A Wee Jaggy Bits o’ History Special on how the British Army trained on how to crack Hitler’s Atlantic Wall on D-Day.
Hitler was determined to fortify the coastline of the occupied countries and he charged the Organisation Todt with building a series of coastal defences along continental Europe to deter invasion and the odd Commando raid.
The Allies had a problem in that they knew they would have to face the German coastal defences but they didn’t know what the best way of tackling them.
So they built replicas of the defences on a moor near Stirling and basically blasted them to bits with various types of ordinance to see what worked best.
The moorland had been used in WW1 for trench warfare training and range practice, it was fairly remote. Stirling Castle and a whole host of army bods were nearby so Sherifmuir was the logical choice for the tests.

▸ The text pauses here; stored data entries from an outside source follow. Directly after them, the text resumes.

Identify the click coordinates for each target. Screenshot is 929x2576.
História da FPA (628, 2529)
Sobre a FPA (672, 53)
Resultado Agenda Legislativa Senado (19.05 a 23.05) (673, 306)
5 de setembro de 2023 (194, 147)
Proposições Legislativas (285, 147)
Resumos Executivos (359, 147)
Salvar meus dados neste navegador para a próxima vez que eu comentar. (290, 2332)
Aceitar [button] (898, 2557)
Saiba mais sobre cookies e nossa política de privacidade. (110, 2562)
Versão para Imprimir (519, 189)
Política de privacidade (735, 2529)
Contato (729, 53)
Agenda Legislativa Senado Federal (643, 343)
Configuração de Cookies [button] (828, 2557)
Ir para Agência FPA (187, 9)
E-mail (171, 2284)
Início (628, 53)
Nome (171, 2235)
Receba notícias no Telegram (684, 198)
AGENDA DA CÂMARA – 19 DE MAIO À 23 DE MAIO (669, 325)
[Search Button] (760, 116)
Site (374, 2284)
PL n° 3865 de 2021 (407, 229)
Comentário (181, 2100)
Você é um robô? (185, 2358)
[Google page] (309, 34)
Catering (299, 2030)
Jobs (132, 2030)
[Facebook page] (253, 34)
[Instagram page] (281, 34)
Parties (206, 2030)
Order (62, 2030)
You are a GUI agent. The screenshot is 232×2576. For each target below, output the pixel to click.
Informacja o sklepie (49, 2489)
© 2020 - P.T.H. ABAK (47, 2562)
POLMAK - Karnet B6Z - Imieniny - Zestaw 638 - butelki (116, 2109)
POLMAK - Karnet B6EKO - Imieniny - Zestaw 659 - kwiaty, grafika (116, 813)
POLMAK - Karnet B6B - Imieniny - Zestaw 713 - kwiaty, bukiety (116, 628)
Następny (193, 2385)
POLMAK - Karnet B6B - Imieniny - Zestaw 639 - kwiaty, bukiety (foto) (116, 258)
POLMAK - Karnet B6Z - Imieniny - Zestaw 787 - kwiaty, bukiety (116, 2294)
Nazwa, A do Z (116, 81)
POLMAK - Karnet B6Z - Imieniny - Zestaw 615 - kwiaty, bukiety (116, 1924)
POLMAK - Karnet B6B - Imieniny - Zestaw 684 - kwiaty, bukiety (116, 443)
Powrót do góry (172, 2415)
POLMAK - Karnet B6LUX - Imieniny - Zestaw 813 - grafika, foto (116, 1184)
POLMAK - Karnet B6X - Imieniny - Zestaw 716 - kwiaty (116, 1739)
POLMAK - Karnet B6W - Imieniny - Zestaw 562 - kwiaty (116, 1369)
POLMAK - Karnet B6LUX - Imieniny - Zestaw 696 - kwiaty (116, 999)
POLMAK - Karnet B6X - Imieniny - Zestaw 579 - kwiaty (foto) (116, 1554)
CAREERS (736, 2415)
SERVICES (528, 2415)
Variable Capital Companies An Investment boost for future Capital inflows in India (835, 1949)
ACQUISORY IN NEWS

The site is broken into four areas, the largest is a 86m length of Atlantic Wall of varying thickness, 3m in height with an anti-tank ditch in front. The remaining three sites are various styles of bunkers.
The Atlantic Wall
The wall may have been topped with barbed wire, although no trace of this remains and the stanchions for the wire may have been vertical when built and some scallywags have bent them all over.
You can see the anti-tank ditch to the right of this picture
Now the blasting bits. The largest breech is this 4m section in the thickest part of the wall
The wall has been perforated in various places
This bunker was built using lessons learned from the German North African campaign. The bunker has two firing platforms on top and a shelter in between.
No real damage can be seen to this bunker, the front or seaward side has an earth embankment in front of it and there’s certainly no damage to the landward side.